Page MenuHomePhabricator

Discuss production Elasticsearch needs with the Search team
Closed, ResolvedPublic

Description

The Search team maintains Elasticsearch clusters for use by MediaWiki in the Wikimedia production environment. Toolhub's es needs are expected to be very small in comparison to the shard/index needs of the Wikimedia production wikis. Ideally we can negotiate space in their clusters for the index that Toolhub will need to perform faceted search actions.

Event Timeline

bd808 triaged this task as Medium priority.Jan 6 2021, 10:55 PM
bd808 moved this task from Backlog to Research needed on the Toolhub board.

@srishakatux and I met briefly today with @Gehel, @CBogen, and @MPhamWMF who were interested in hearing a bit more about our faceted search implementation.

We also talked very briefly about the production needs for Toolhub's elasticsearch index. @Gehel mentioned that they have been thinking about splitting out a separate cluster for things like Toolhub and Phabricator that have elasticsearch needs with an intent on simplifying the maintenance of the cirrussearch indexes by separating them from other mixed use services. We need to discuss this more and figure out who/what/when details.

@Gehel and I had another chat about the high level needs on 2021-05-12. This was prompted by my addition of Search as a cross team dependency for Toolhub in the Foundation's fiscal year 2021/2022 planning process. We refreshed each others knowledge about things. A more detailed technical sync will still be needed prior to launch.

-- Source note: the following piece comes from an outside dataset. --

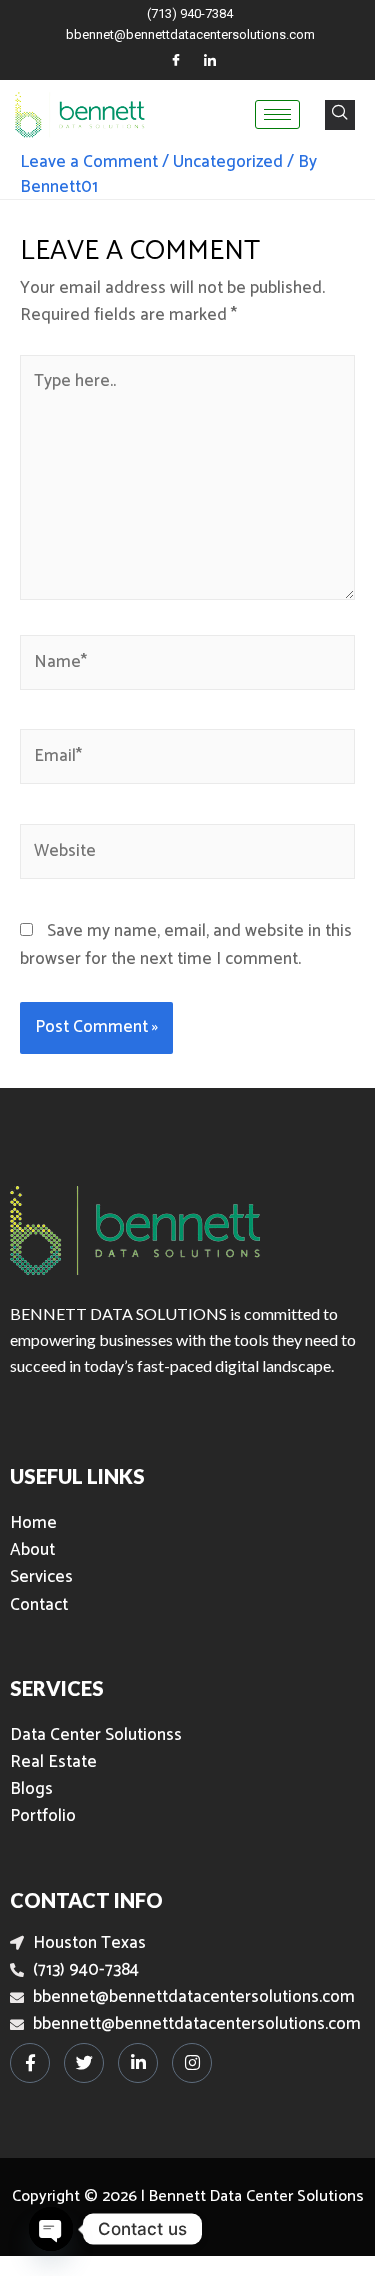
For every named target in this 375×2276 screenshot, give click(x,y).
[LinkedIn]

@Gehel it is time for that "more detailed technical sync prior to launch" I think. There are still lots of little things I'm trying to button up, but our fingers crossed hope is that we will be able to deploy into prod in about two weeks.

My (incomplete, but hopefully helpful) notes from a 2021-08-04 meeting with @Gehel and @RKemper:

  • No write controls for cluster from inside prod network, so no special accounts needed
  • Document this new snowflake index so search remembers about it
  • No cross-dc replication for es clusters
    • The app will need to either write to both or to rebuild in off-dc before cutover
  • Ok to ignore the stoppable writes description, but app will need to deal with failed writes during maintenance
  • Name the index toolhub-<something> so that it will be easier to understand where the index comes from in the future

Change 710110 had a related patch set uploaded (by BryanDavis; author: Bryan Davis):

[wikimedia/toolhub@main] search: rename toolinfo search index

https://gerrit.wikimedia.org/r/710110

Change 710110 merged by jenkins-bot:

[wikimedia/toolhub@main] search: rename toolinfo search index

https://gerrit.wikimedia.org/r/710110

I created initial empty indices in eqiad and codfw from mwmaint1002:

$ curl -X PUT -H 'Content-Type: application/json' -d @toolhub_tools.index.json search.svc.codfw.wmnet:9200/toolhub_tools
$ curl -X PUT -H 'Content-Type: application/json' -d @toolhub_tools.index.json search.svc.eqiad.wmnet:9200/toolhub_tools

I'm now wondering if I did this correctly by sending to port 9200. I actually need the indices to be in the "chi" clusters. I think the actions I took could make them land on any of the 3 clusters. :/

I'm now wondering if I did this correctly by sending to port 9200. I actually need the indices to be in the "chi" clusters. I think the actions I took could make them land on any of the 3 clusters. :/

After digging around in Puppet, I think I did the right thing. hieradata/role/eqiad/elasticsearch/cirrus.yaml shows that chi == port 9200, omega == port 9400, and psi = port 9600. I didn't see this obviously documented on wikitech.

Indexing and search are working from inside the eqiad Kubernetes cluster!